Exercise instructions
Given the records below, pull every line with the word "Details" into the answer.

Provided material
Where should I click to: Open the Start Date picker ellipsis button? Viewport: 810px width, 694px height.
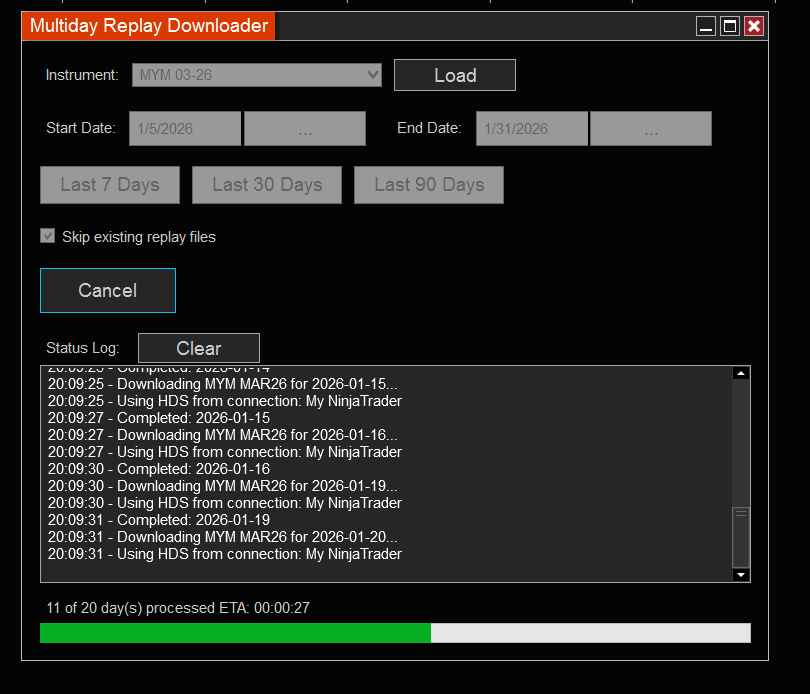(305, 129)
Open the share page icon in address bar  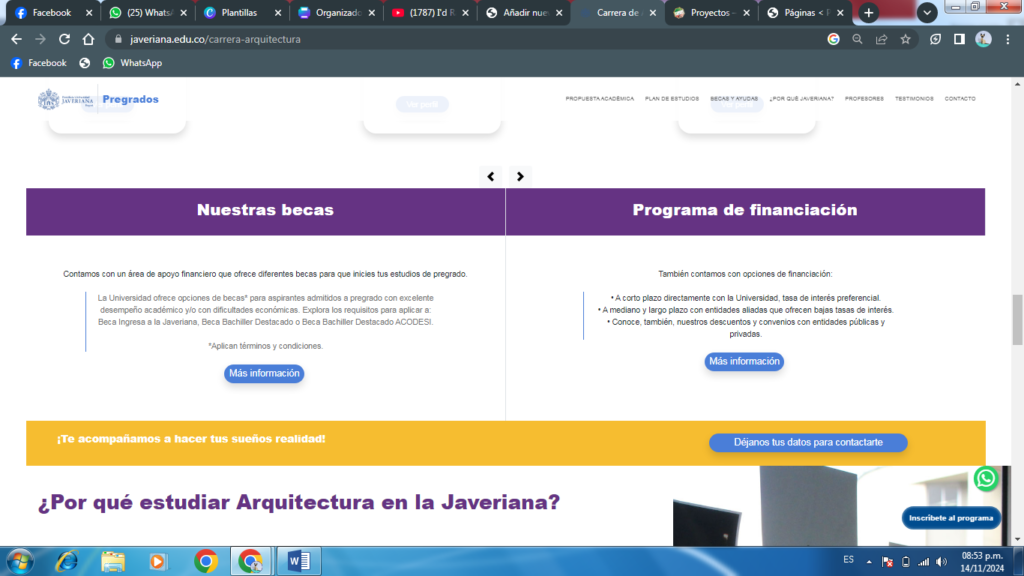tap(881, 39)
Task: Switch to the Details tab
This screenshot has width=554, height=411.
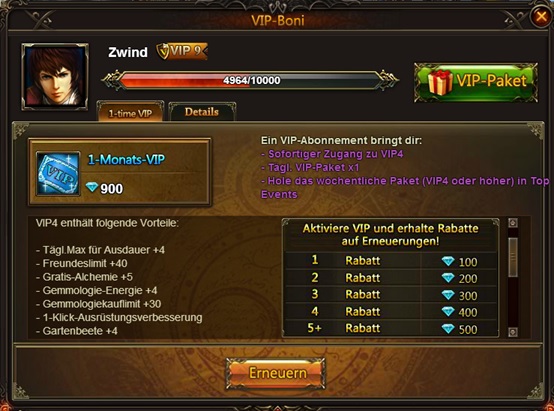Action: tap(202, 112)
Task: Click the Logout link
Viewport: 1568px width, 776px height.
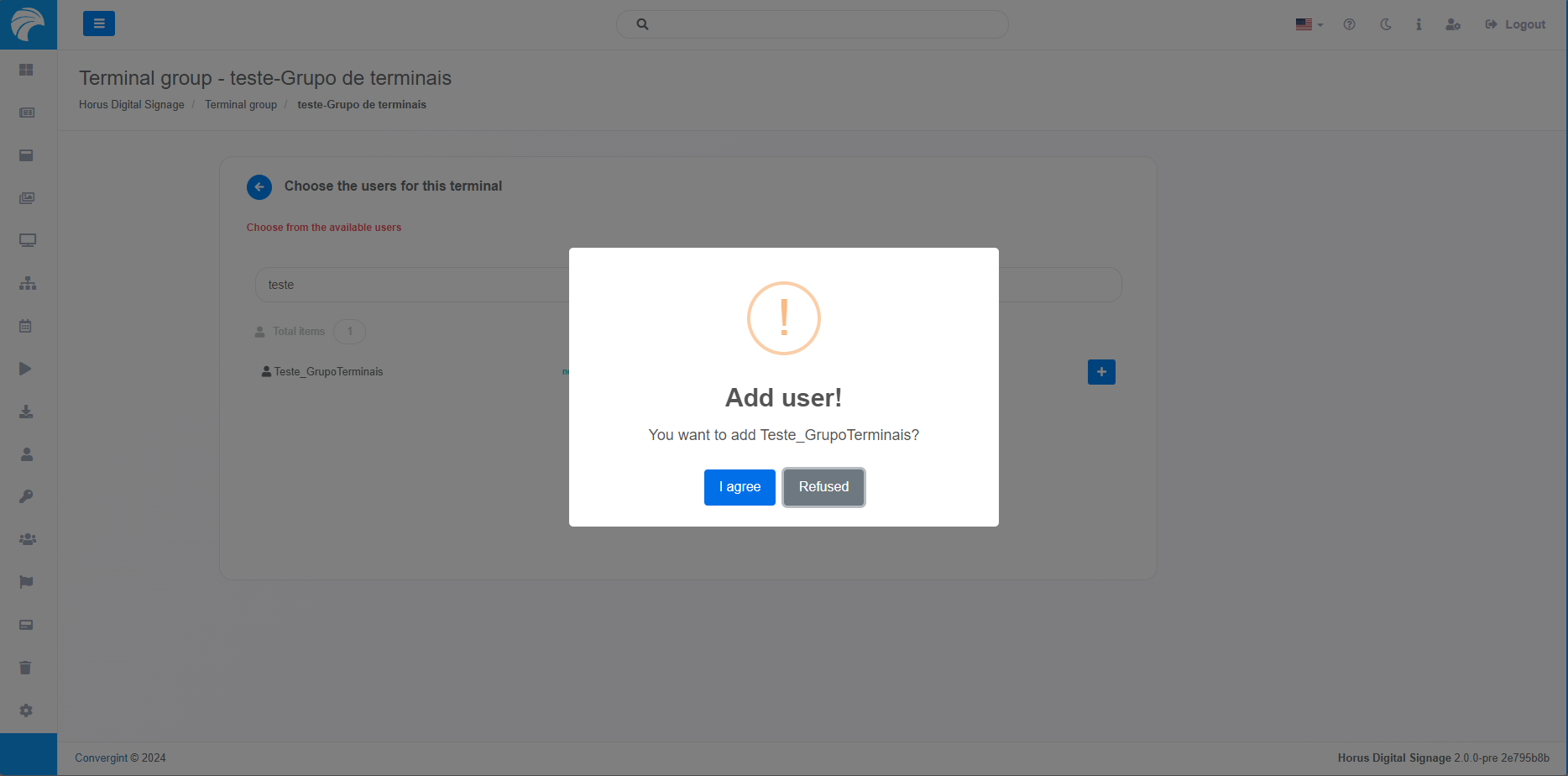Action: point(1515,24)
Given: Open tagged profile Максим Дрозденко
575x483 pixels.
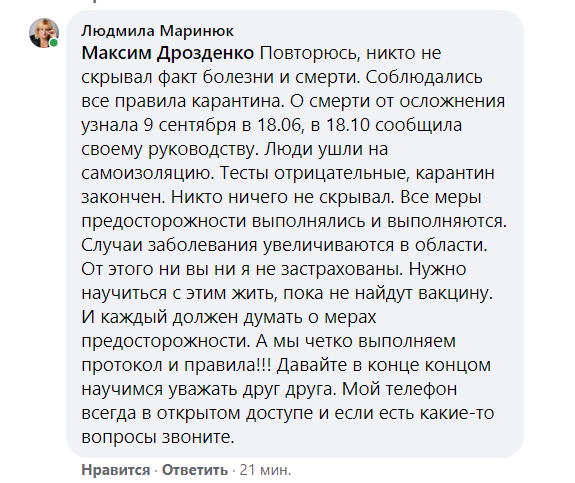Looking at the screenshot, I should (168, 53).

* * *

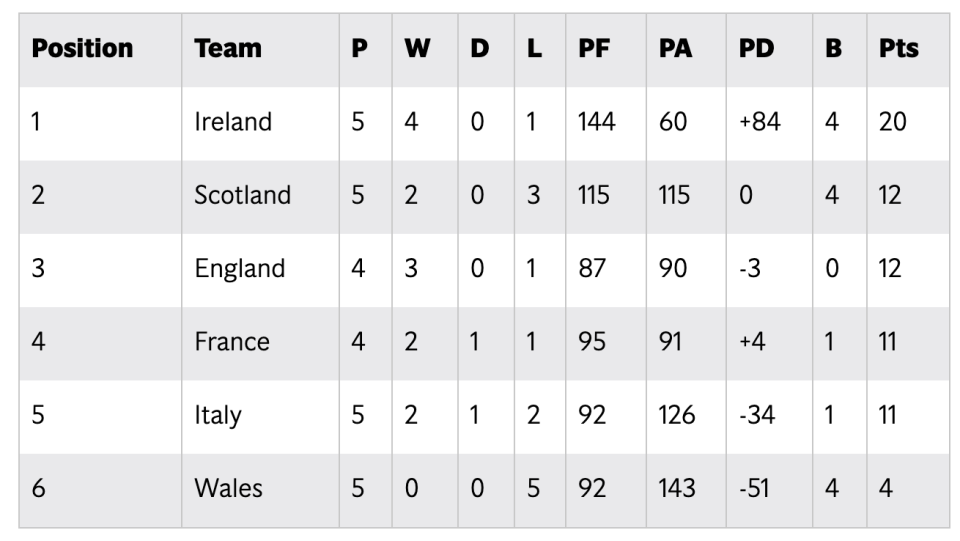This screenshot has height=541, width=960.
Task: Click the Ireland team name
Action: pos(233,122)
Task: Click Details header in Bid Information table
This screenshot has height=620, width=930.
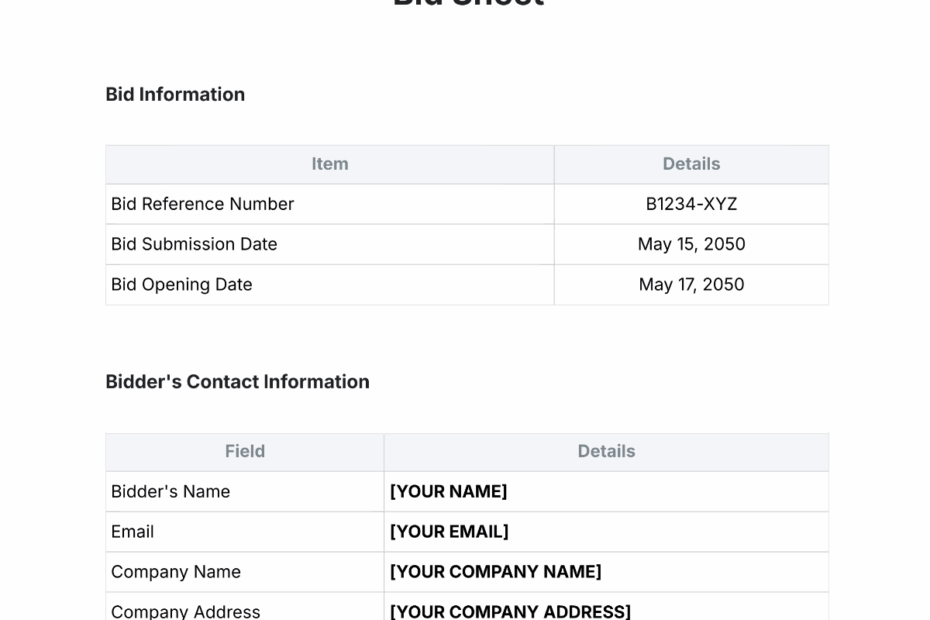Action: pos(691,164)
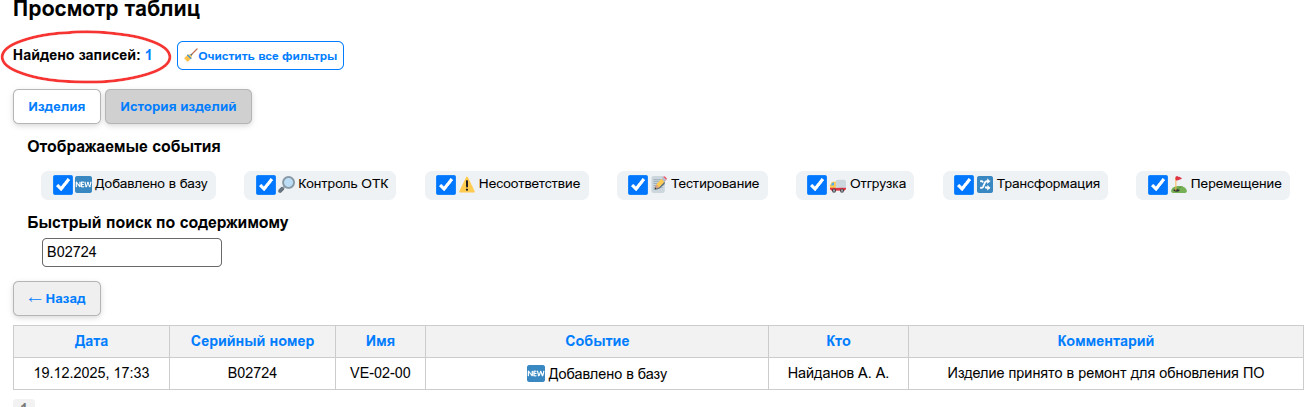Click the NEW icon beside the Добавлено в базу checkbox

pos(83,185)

---

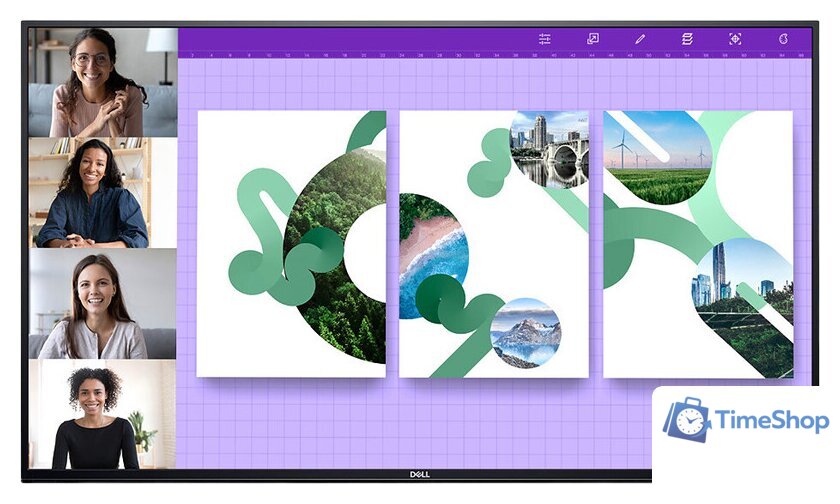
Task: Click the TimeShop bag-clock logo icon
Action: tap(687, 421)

Answer to the problem
Task: Switch to the Details tab
Task: Click Details header in Bid Information table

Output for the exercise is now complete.